FAQ
Hi All,

Here is what's happening. I have implemented my own WritableComparable keys
and values.
Inside a reducer I am seeing 'reduce' being invoked with the "same" key
_twice_.
I have checked that context.getKeyComparator() and
context.getSortComparator() are both WritableComparator which
indicates that 'compareTo' method of my key should be called when doing
reduce-side merge.

Indeed, inside the 'reduce' method I captured both key instances and did the
following checks:

((WritableComparator)context.getKeyComparator()).compare((Object)key1,
(Object)key2)
((WritableComparator)context.getSortComparator()).compare((Object)key2,
(Object)key2)

In both calls, the result is '0', confirming that key1 and key2 are
equivalent.

So, what is going on?

Note that key1 and key2 come from different mappers but they should have
been collapsed in the reducer since
they are both equal according to WritableComparator. Also note that key1
and key2 are not bitwise equivalent, but
that shouldn't matter, or should it?

Many thanks in advance!

stan

Search Discussions

  • William Kinney at Jan 10, 2012 at 10:52 pm
    I have noticed this too with one job. Keys that are equal (.equals(),
    hashCode() === and compareTo === 0) are being sent to multiple reduce tasks
    therefore resulting in incorrect output.

    Any insight?

    On Sat, Aug 13, 2011 at 11:14 AM, Stan Rosenberg wrote:

    Hi All,

    Here is what's happening. I have implemented my own WritableComparable
    keys
    and values.
    Inside a reducer I am seeing 'reduce' being invoked with the "same" key
    _twice_.
    I have checked that context.getKeyComparator() and
    context.getSortComparator() are both WritableComparator which
    indicates that 'compareTo' method of my key should be called when doing
    reduce-side merge.

    Indeed, inside the 'reduce' method I captured both key instances and did
    the
    following checks:

    ((WritableComparator)context.getKeyComparator()).compare((Object)key1,
    (Object)key2)
    ((WritableComparator)context.getSortComparator()).compare((Object)key2,
    (Object)key2)

    In both calls, the result is '0', confirming that key1 and key2 are
    equivalent.

    So, what is going on?

    Note that key1 and key2 come from different mappers but they should have
    been collapsed in the reducer since
    they are both equal according to WritableComparator. Also note that key1
    and key2 are not bitwise equivalent, but
    that shouldn't matter, or should it?

    Many thanks in advance!

    stan
  • W.P. McNeill at Jan 10, 2012 at 10:59 pm
    The Hadoop framework reuses Writable objects for key and value arguments,
    so if your code stores a pointer to that object instead of copying it you
    can find yourself with mysterious duplicate objects. This has tripped me
    up a number of times.

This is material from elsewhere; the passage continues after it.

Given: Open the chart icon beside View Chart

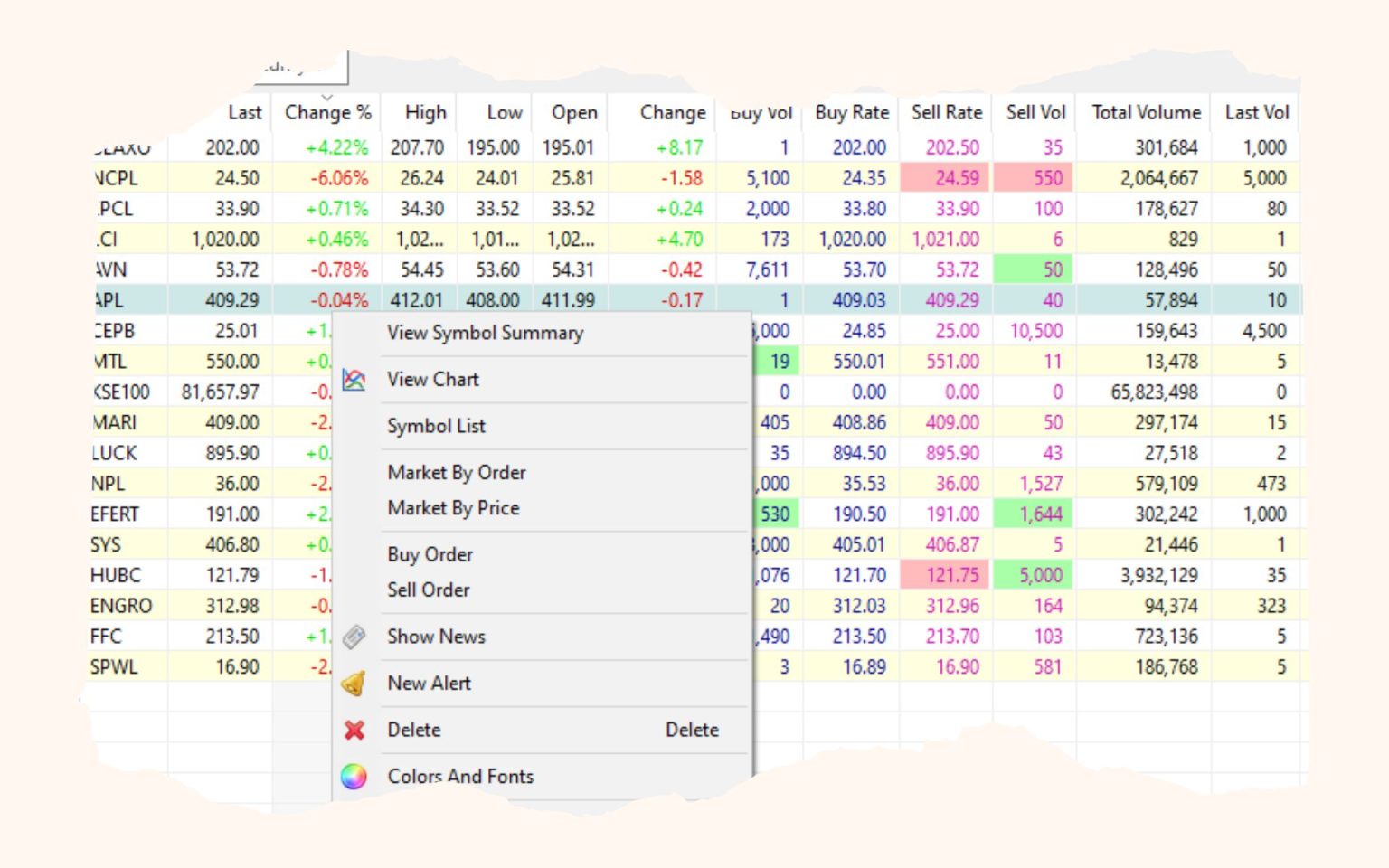Looking at the screenshot, I should (355, 380).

Details on what exactly I encountered and how I fixed
    it are here
    http://cornercases.wordpress.com/2011/03/14/serializing-complex-mapreduce-keys/
    and
    here
    http://cornercases.wordpress.com/2011/08/18/hadoop-object-reuse-pitfall-all-my-reducer-values-are-the-same/
    .
  • William Kinney at Jan 10, 2012 at 11:13 pm
    I'm (unfortunately) aware of this and this isn't the issue. My key object
    contains only long, int and String values.

    The job map output is consistent, but the reduce input groups and values
    for the key vary from one job to the next on the same input. It's like it
    isn't properly comparing and partitioning the keys.

    I have properly implemented a hashCode(), equals() and the
    WritableComparable methods.

    Also not surprisingly when I use 1 reduce task, the output is correct.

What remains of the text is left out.